_TO DO_
Set down, unchanged, the line with "ESA (31, 1376)" and everything after it through the last line of the data.

=== RECORDS FOR PROCESSING ===

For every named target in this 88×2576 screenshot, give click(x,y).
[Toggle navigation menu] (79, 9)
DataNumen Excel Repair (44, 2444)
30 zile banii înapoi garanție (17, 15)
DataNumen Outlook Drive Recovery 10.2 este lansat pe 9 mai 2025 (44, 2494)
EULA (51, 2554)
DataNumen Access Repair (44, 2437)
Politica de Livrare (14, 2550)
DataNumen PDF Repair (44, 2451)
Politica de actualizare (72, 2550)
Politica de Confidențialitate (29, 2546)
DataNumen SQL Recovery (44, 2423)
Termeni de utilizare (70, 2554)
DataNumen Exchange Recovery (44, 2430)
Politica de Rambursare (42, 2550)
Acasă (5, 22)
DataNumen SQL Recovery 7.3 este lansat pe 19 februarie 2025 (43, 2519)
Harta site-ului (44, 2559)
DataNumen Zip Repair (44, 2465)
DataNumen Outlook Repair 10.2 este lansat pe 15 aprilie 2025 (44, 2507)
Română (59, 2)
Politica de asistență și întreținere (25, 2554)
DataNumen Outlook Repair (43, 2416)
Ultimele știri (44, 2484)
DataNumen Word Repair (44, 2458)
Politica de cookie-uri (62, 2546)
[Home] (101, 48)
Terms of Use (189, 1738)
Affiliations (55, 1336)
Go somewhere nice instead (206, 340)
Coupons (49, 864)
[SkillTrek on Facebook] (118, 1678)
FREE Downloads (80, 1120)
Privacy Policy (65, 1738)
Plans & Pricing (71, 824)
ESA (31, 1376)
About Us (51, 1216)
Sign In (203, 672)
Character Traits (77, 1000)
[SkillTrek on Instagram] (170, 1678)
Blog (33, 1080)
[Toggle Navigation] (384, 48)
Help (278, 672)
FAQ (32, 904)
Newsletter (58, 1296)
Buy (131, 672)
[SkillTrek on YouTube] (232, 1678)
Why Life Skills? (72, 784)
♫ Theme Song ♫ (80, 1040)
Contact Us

===

_WORKED SOLUTION_
ESA (31, 1376)
About Us (51, 1216)
Sign In (203, 672)
Character Traits (77, 1000)
[SkillTrek on Instagram] (170, 1678)
Blog (33, 1080)
[Toggle Navigation] (384, 48)
Help (278, 672)
FAQ (32, 904)
Newsletter (58, 1296)
Buy (131, 672)
[SkillTrek on YouTube] (232, 1678)
Why Life Skills? (72, 784)
♫ Theme Song ♫ (80, 1040)
Contact Us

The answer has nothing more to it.